Can rsync be used to create and maintain an exact copy of a filesystem remotely, detecting owner or group or permission changes too?

My current "rsync --del --numeric-ids -a something/ root@host:/somewhere/" only syncs by time or (or --checksum). If, say, only owner changes nothing is syncd. The workaround is to delete everything and resync, wearing out the targets flash storage.

If not, is there another way?

My goal is to be able to have networked hdd with that is an exact duplicate and can simply be plugged into the source machine in the event of a device/fs failure, or (my main reason) to sync an embedded os accross the network that has had only minor (but numerous untracked) tweeks.

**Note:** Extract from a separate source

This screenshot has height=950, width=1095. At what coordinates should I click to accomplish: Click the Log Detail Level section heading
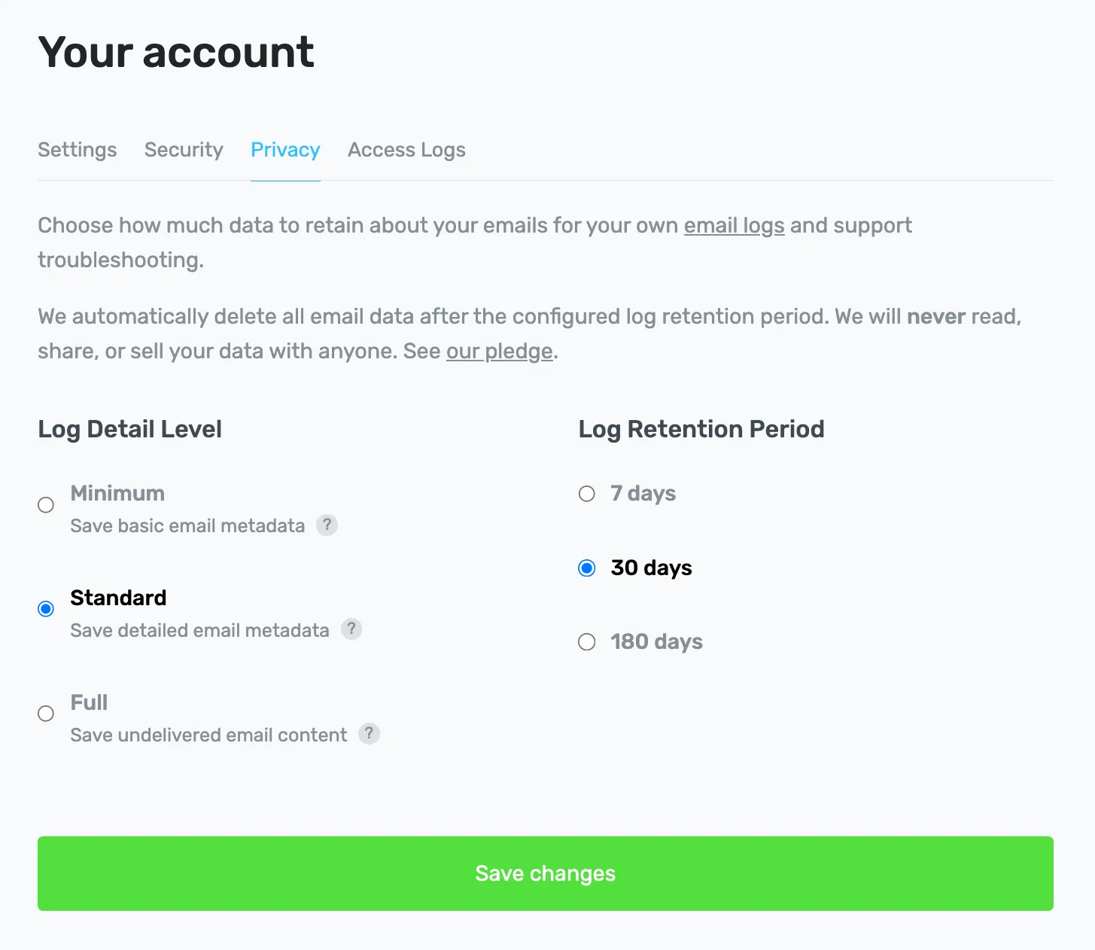[x=129, y=429]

EDIT: Original command used root@host not user@host

  • 1
    -I or -c might do it, at the cost of a lot of extra reads & time (which at least are better than a lot of extra writes & time). But honestly I thought rsync already updated permissions by default with -p (or anything that includes it, like -a)
    – derobert
    May 23 '17 at 20:18
  • Wait... when you say you're destination is user@host, do you mean a non-root user? Only root can change ownership.
    – derobert
    May 23 '17 at 20:20
  • Ok... then which version of rsync on each side? Is your network hard drive running Unix, and using a filesystem (e.g., ext4) that supports Unix permissions? I tested with 3.1.2 (source) speaking to 3.0.9 (destination) and that copied over user and group changes with rsync --del --numeric-ids -a /tmp/test root@host:/tmp.
    – derobert
    May 23 '17 at 20:47
  • Oh—also, are you somehow changing the owner/group without changing the inode change time (st_ctime)?
    – derobert
    May 23 '17 at 20:52

Check out this similar question.

You can use the following flags to preserve that specific information:

-p Preserve permissions

-o Preserve owner

-g Preserve group

-X Preserve Extended Attributes

-A Preserve File ACLs

  • OP appears to already have -a.
    – derobert
    May 23 '17 at 20:04
  • -a is different than -A. -a is archive. -A is preserve file ACLs.
    – Patrick
    May 23 '17 at 20:12
  • 1
    Archive includes -p, -o, and -g. From the rsync manpage: -a, --archive archive mode; equals -rlptgoD (no -H,-A,-X). So permissions, owner, and group should already be preserved.
    – derobert
    May 23 '17 at 20:14
  • My error. I have all along been using root@
    – rick
    May 23 '17 at 20:42
  • 2
    rsync -a does not detect changed permissions if the dates and size are the same. I accidentally did an rsync without --numeric-ids and then tried to fix it. Couldn't. That's what led me to realize this. Rsync does not compare attributes, only sets them for files copied.